Task objective – Reproduce exactly the span of lines beginning at the one with "Click the arrow symbol before My account" and ending at the last line of the data below, omitting pictures.

Pixel coordinate grounding data:
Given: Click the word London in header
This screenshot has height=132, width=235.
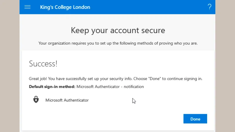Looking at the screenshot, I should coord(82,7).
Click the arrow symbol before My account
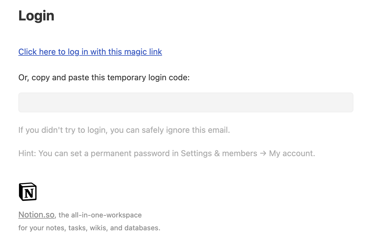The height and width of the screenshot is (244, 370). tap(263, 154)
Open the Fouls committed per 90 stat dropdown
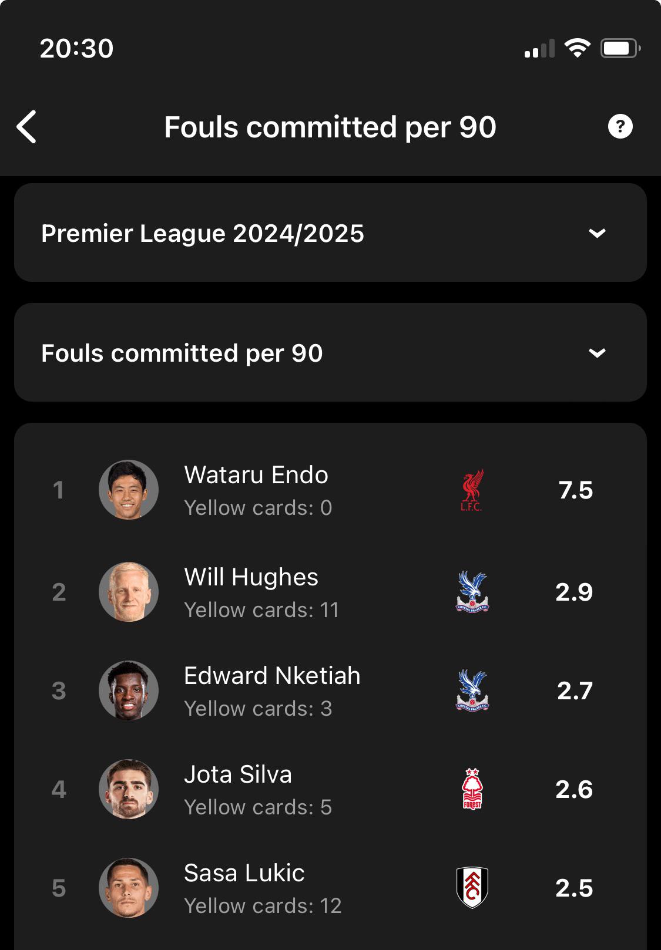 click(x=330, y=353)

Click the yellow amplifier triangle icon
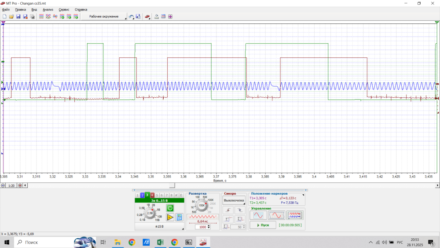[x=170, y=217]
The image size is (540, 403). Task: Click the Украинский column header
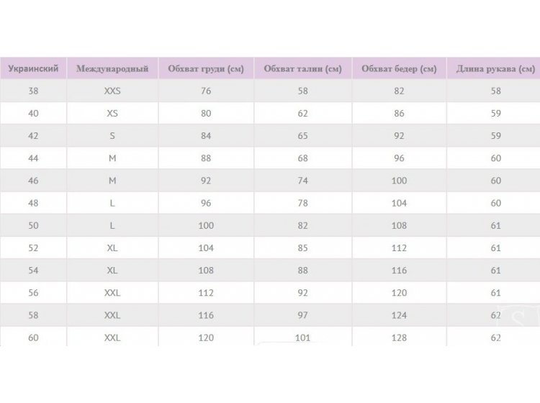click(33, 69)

Final answer –
Click the arrow symbol before My account
The height and width of the screenshot is (244, 370). tap(263, 154)
Open the Fouls committed per 90 stat dropdown
 click(x=330, y=353)

Click the yellow amplifier triangle icon
[x=170, y=217]
The image size is (540, 403). Task: Click the Украинский column header
click(33, 69)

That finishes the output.